Interesting. Not only rye-based distilling comes from (some) German-settled parts of Europe, but now wheat-recipe too. What's next, the charred barrel originates in Cologne?
But seriously, that is interesting data, gents.
Genever gin always used a base of malt and wheat and/or rye: later corn was used as a component. Dutch genever was often (not always) flavored with juniper. Alsatian spirit was made and still is from fruits and evidently was also at one time from grains. Perhaps it was flavored with fruits in the home-country - a clue may be the fruit-based whiskey cordials and cocktails that took root in America.
Swiss people clearly too used various grains to distill.
But Scots people used mixed grains too. Wheat started to be used with the Scots column stills (still is). In the later 1800's, column distillation was common in Scotland and parts of Europe.
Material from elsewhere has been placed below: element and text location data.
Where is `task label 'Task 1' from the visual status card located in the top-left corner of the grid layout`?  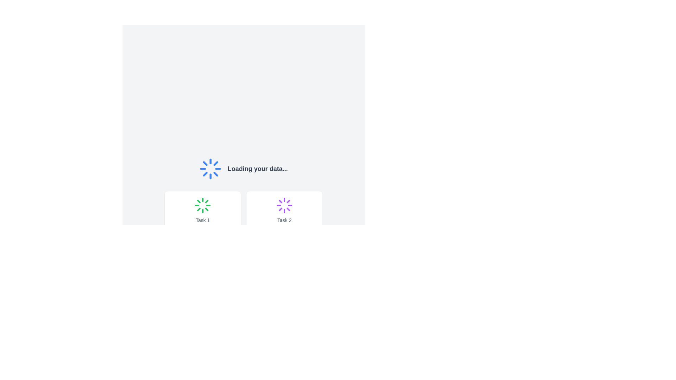 task label 'Task 1' from the visual status card located in the top-left corner of the grid layout is located at coordinates (202, 210).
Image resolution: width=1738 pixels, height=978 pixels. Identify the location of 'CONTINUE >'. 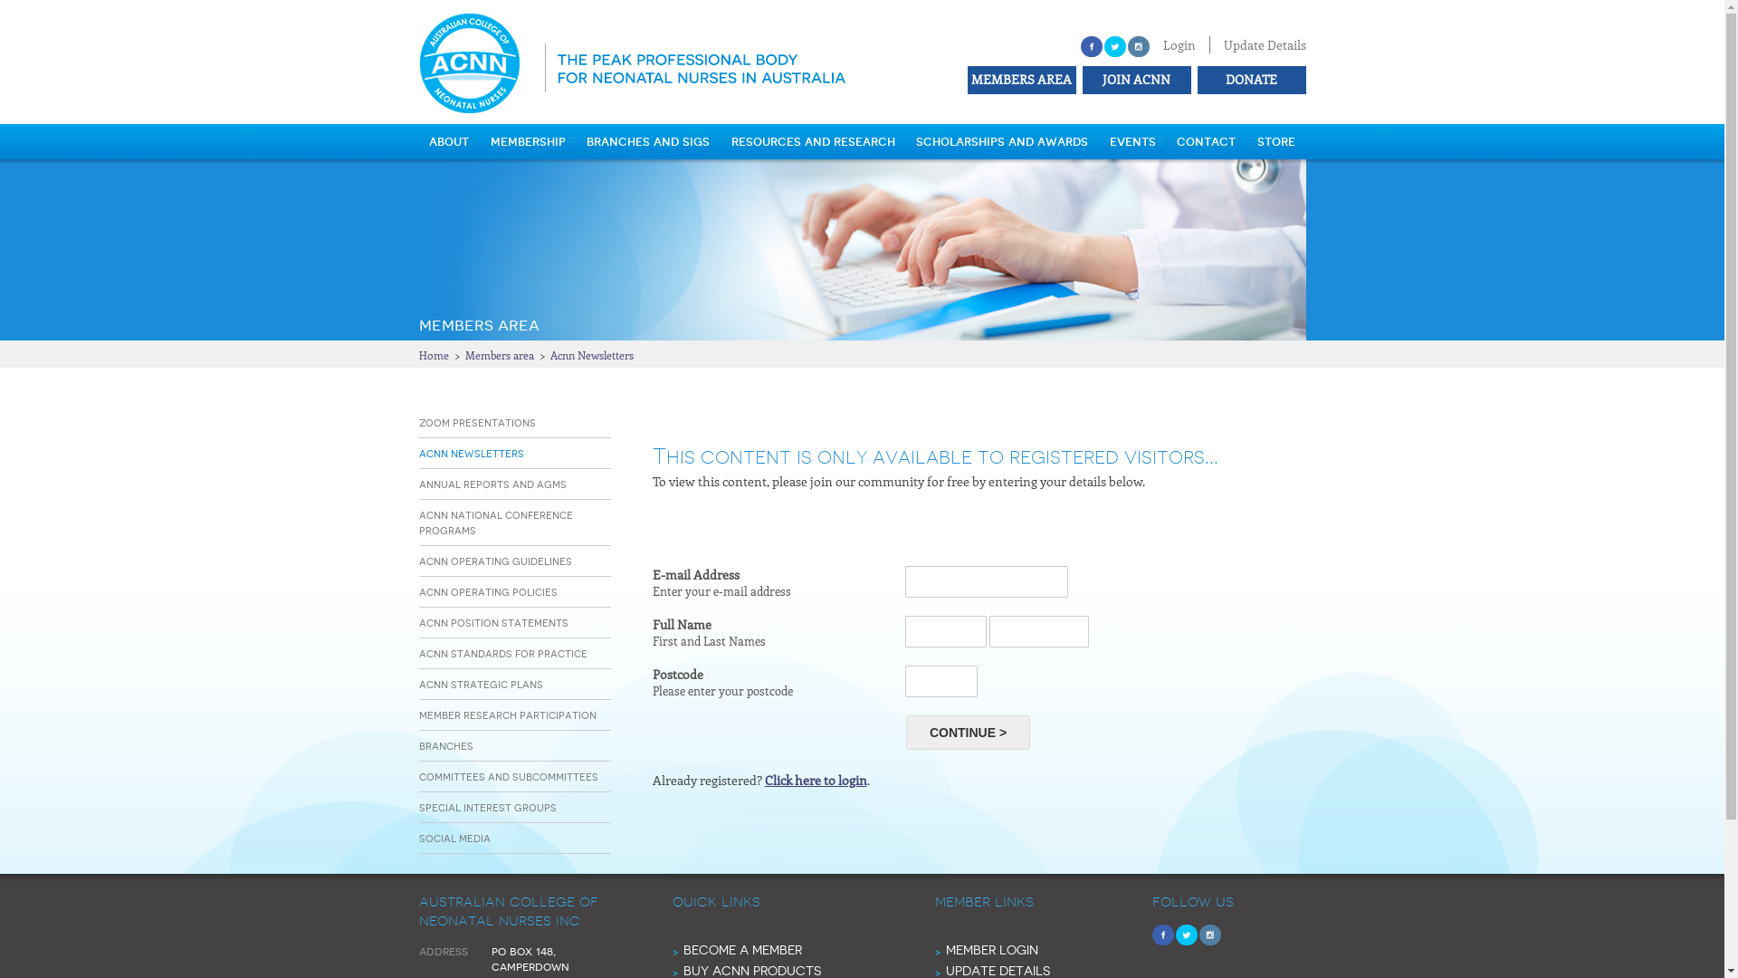
(967, 731).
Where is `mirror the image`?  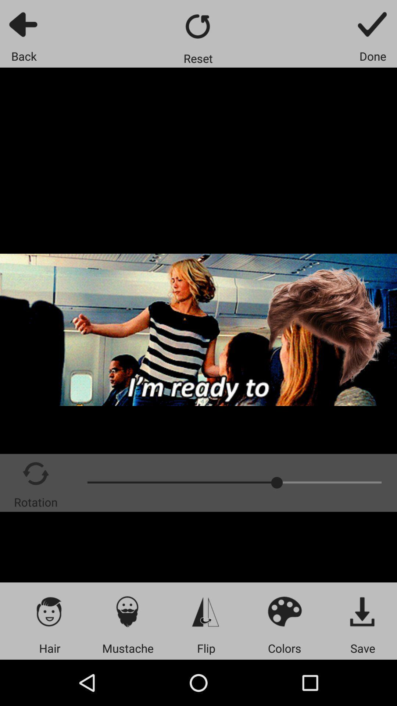
mirror the image is located at coordinates (206, 611).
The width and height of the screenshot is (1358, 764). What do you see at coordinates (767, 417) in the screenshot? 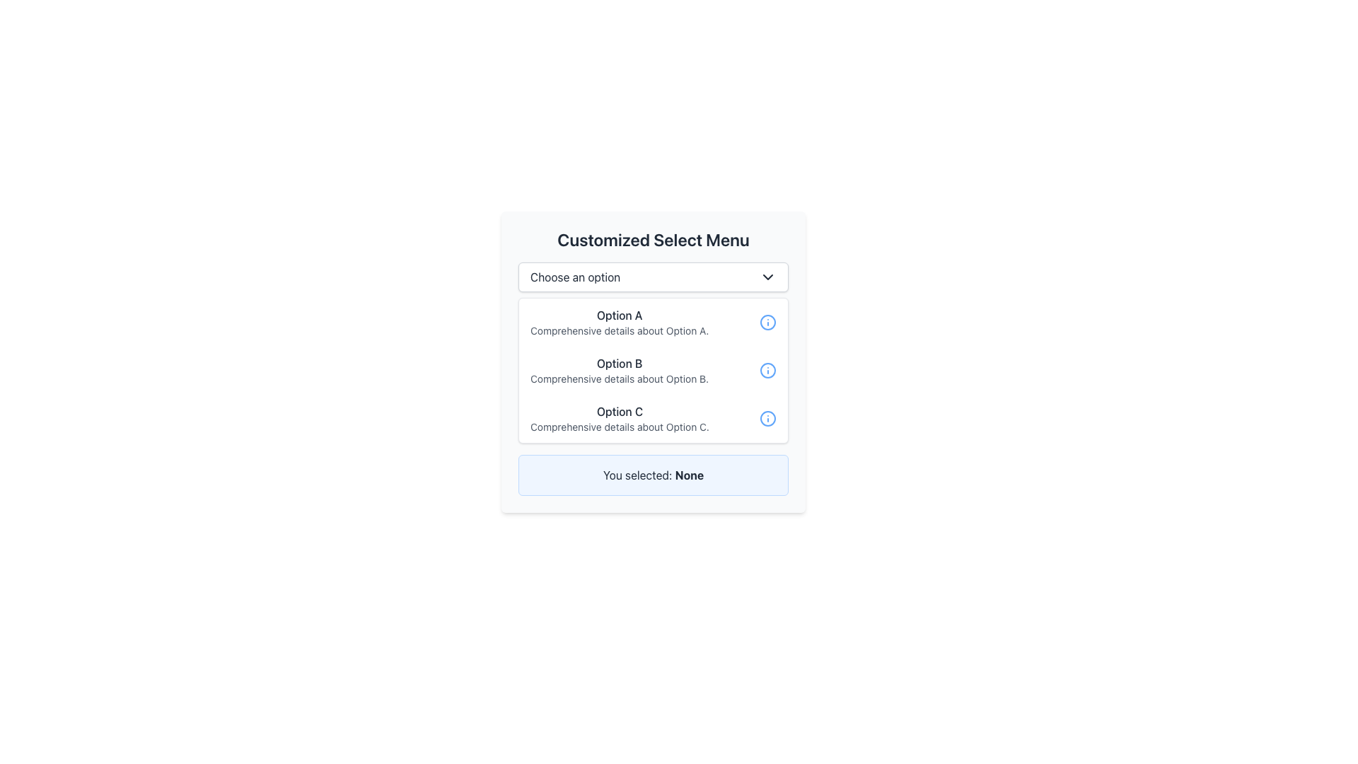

The important thing to me is, most of this spirit would have been unaged or little aged. So, it wouldn't have mattered really where the specific influence came from because it was not necessarily that distinct in any of these places. (Only towards the end of the 1800's did well-aged single malt whisky emerge as a separate style for example and on the Continent they never did age grain spirit systematically: to this day the German korns and Dutch genevers are white spirits, basically).
I think what may have happened is, in Alsace at the time, a primitive form of column stilling was being used and wheat was well-adapted to it. Wheat can create some fairly pungent fusels but this would not have mattered considering the relatively high proofs deriving from the column still.
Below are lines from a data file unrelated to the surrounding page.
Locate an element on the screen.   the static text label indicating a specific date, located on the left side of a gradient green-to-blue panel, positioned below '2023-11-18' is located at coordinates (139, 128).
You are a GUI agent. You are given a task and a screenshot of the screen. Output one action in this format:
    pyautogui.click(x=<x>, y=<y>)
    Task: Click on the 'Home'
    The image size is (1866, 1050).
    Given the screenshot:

So in other words while interesting, I think at most it suggests that new ideas from European distilling - drawn from different parts of Europe in different ways, e.g., through books, immigration of distilling families - influenced American practice. But the influences were not (I think) unique. F.X. Byrn in his 1870's book on distilling refers e.g., to the highest quality of genever being made from wheat (this referred then to Flanders and Northern France). These ideas were "in the air" at the time.